Einmal im Jahr müssen sich alle Kids von Klasse 7 bis 10 eine persönliche Herausforderung suchen, die sich in drei Wochen und mit 150 Euro bewältigen lässt. Ein Segeltörn, eine Kanutour, vielleicht ein Buch schreiben oder einen Straßen­musiker begleiten. Die Schule entscheidet, ob die Aufgabe geeignet ist. „Wer sich etwa drei Wochen an den Strand legen oder auf einem Ponyhof reiten will, hat nicht verstanden, worum es uns geht“, so Engler. „Die Aufgabe muss Jugendliche an ihre Grenzen führen. Sie sollen sich auf etwas einlassen, die Chance ergreifen, sich selbst besser kennenzulernen. Sie sollen sich ein Ziel setzen, das eine körperliche und auch gruppendynamische Herausforderung ist. So stärken wir Wagemut, Veranwortungs- und Selbstwertgefühl der Jugendlichen in einem sicheren Rahmen.“

 

Natürlich werden die Schüler dabei nicht alleingelassen. Im Vorfeld gibt es mehrere Coachingtermine sowie ­Beratungsstunden. Während der Herausforderung können die ­Jugendlichen sich ans Beratungs- und Notfalltelefon der Schule wenden.
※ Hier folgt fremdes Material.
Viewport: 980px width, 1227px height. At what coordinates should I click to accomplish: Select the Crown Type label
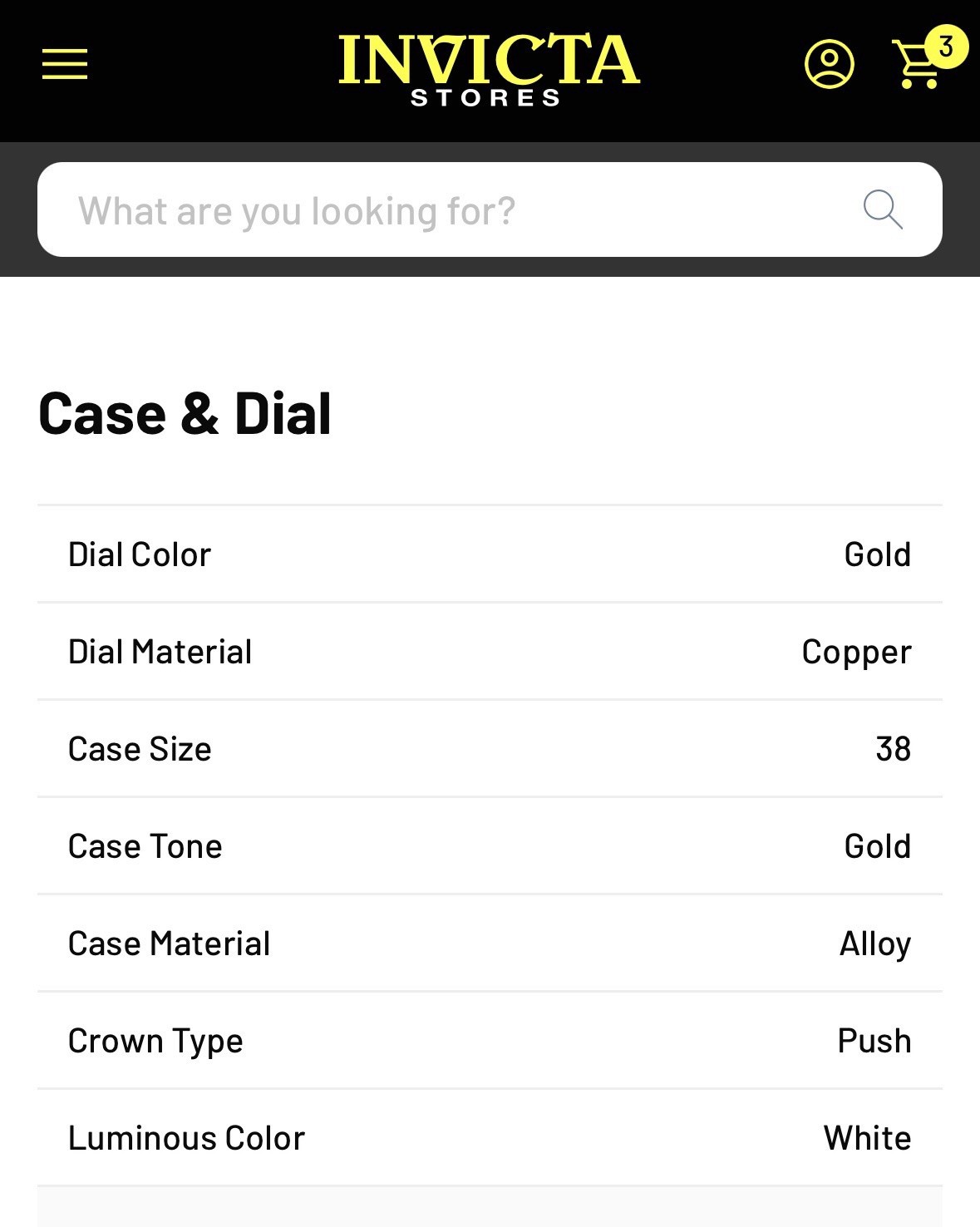click(x=155, y=1041)

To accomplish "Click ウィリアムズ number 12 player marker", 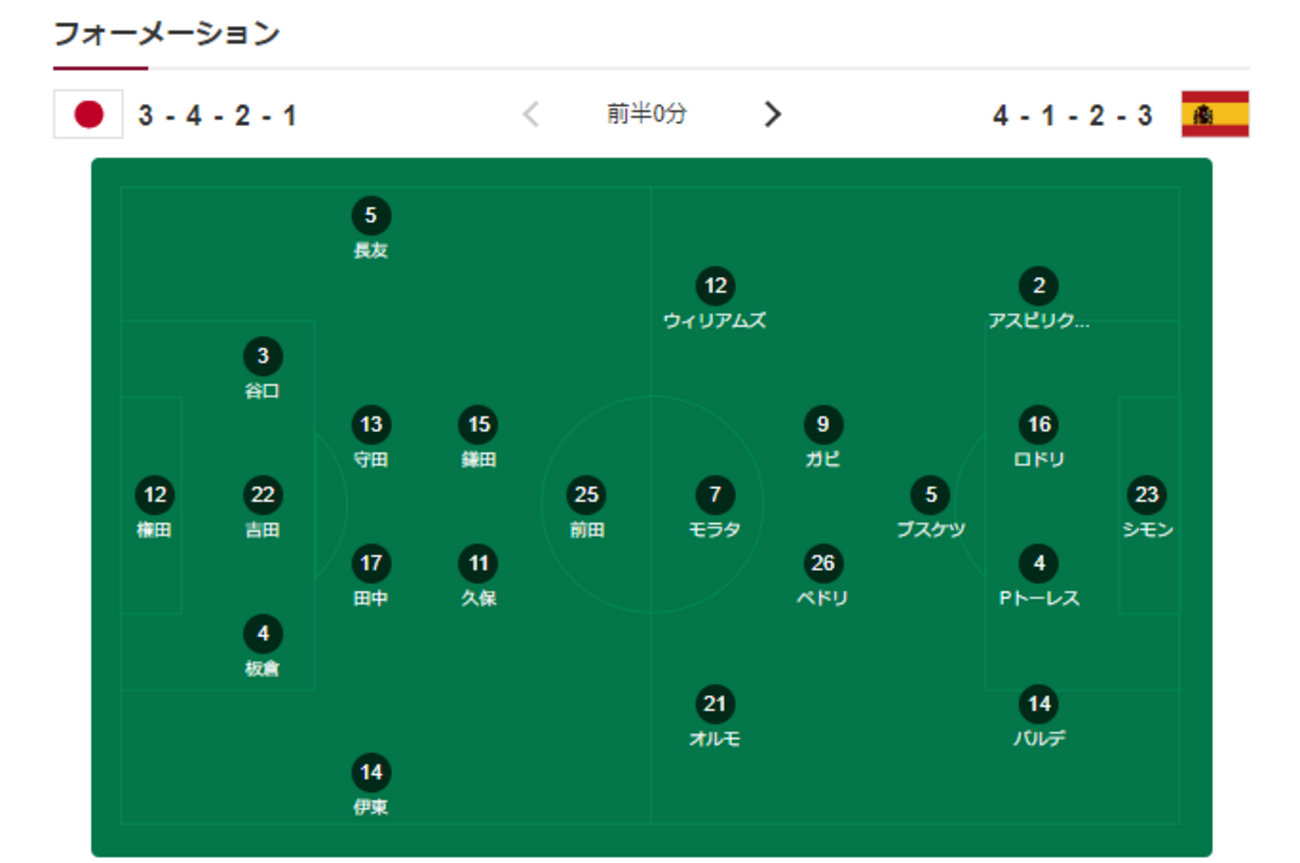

In jeder Gruppe ist ein volljähriger Begleiter dabei, der zur Sicherheit im Hintergrund steht und den Zusammenhalt der Gruppe im Blick hat. Eltern, Studenten, externe Freiwillige. Nicht ihr Job: Führung übernehmen. „Das machen die Kids zu 100 Prozent selbst“, sagt Engler. Und wenn die Unterkünfte schon belegt, die Abzweigung am Weg die falsche, der Abgabetermin für den Druck des Buches verstrichen ist, müssen sie selbst die Konsequenzen tragen.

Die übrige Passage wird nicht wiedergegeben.